C’est le Colonel qui en fin de journée dissipa les brumes de l’apathie générale. Elégant comme un prince de théâtre, il était décoré de Lan Sue en sublime princesse. Je me demande toujours quel goût pouvait bien avoir sa peau dorée avec son étrange douceur que l’on ressentait dès qu’elle s’approchait à moins de cinq centimètres. Peut-être le Colonel le savait-il… Enfin il déclara, usant de sa formule favorite quand il voulait exprimer sa profonde harmonie avec les circonstances :

– Parfait, c’est parfait.

On ne voyait pas vraiment de quoi il retournait mais on était sûrement passé à côté de quelque chose. Faute de propositions concurrentes plus nettes, on tomba d’accord avec lui.

Georges enchaîna comme relié à la pensée magique et secrète du Colonel :

– Et un jour, quelque part, on célébrera la Saint Dry-martini….

 

Episode 83

Une Anglaise sur la plage

L’homme ne peut demeurer longtemps seul dans une chambre sans déprimer, selon Pascal.

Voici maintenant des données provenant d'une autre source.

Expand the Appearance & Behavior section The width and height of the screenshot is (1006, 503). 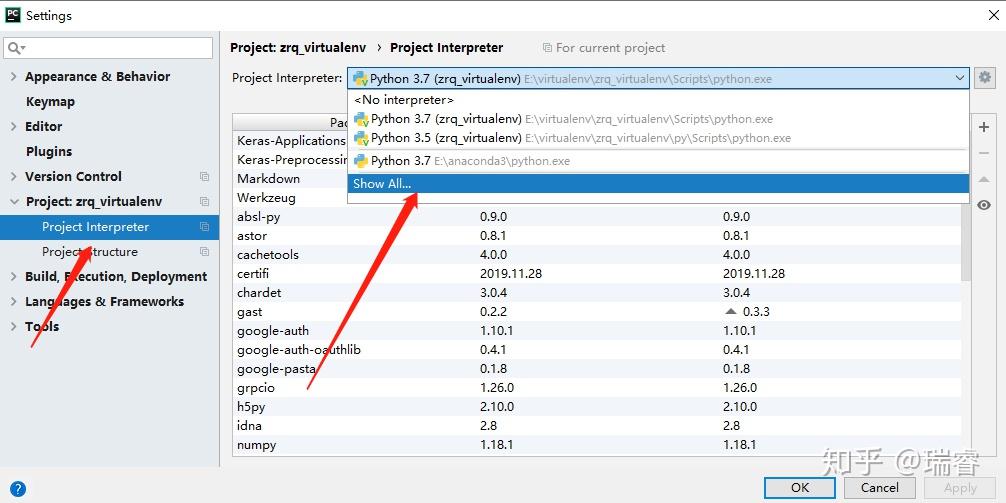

–  La femme non plus, selon Leslie

Je traînais avec Leslie en bordure de l’eau. La mer était fraîche sous les pieds. On peut dire qu’il faisait beau, sauf que c’était le début de la matinée. En panne d’autres attirances, Leslie m’avait prématurément arraché à mes rêveries. Je planquais ma mauvaise humeur derrière des lunettes noires. Les oiseaux de mer n’étaient pas encore de sortie, le seul bruit qui nous accompagnait était le subtil murmure du ressac.

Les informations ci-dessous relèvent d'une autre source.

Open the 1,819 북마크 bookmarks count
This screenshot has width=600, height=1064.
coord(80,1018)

Leslie était vraiment jolie et je ne m’en rendais même pas compte. Elle avait plein de grains de sable dans les cheveux ; où avait-elle passé la nuit ? Elle avait dû traverser une tempête de sable. Ça lui allait drôlement bien. Les Anglaises délurées avec des yeux bleu-vert anglais sont faites pour avoir des grains de sable dans les cheveux et des traces de sel séché sur les épaules. Surtout quand elle porte une mini-robe noire sans ceinture.

A une époque ancienne, Georges Moustaki chantait :

J’ai si souvent dormi
Avec ma solitude
Je m’en suis fait une amie
Une douce habitude.

– Evidemment Alex Alexander, dit Leslie, tu t’es encore laissé prendre au coup du guitar-hero, triste et solitaire, au volant de sa Chevrolet Impala verte décapotable on the road 66 ; n’en crois pas un mot : il y a toujours une groupie roulée en boule sur la banquette arrière.

L’atmosphère se réchauffait, les premières mouettes se dérouillaient les ailes en de lents vols planés. La mer commençait à remonter.

Au fond, Leslie était une fille sentimentale.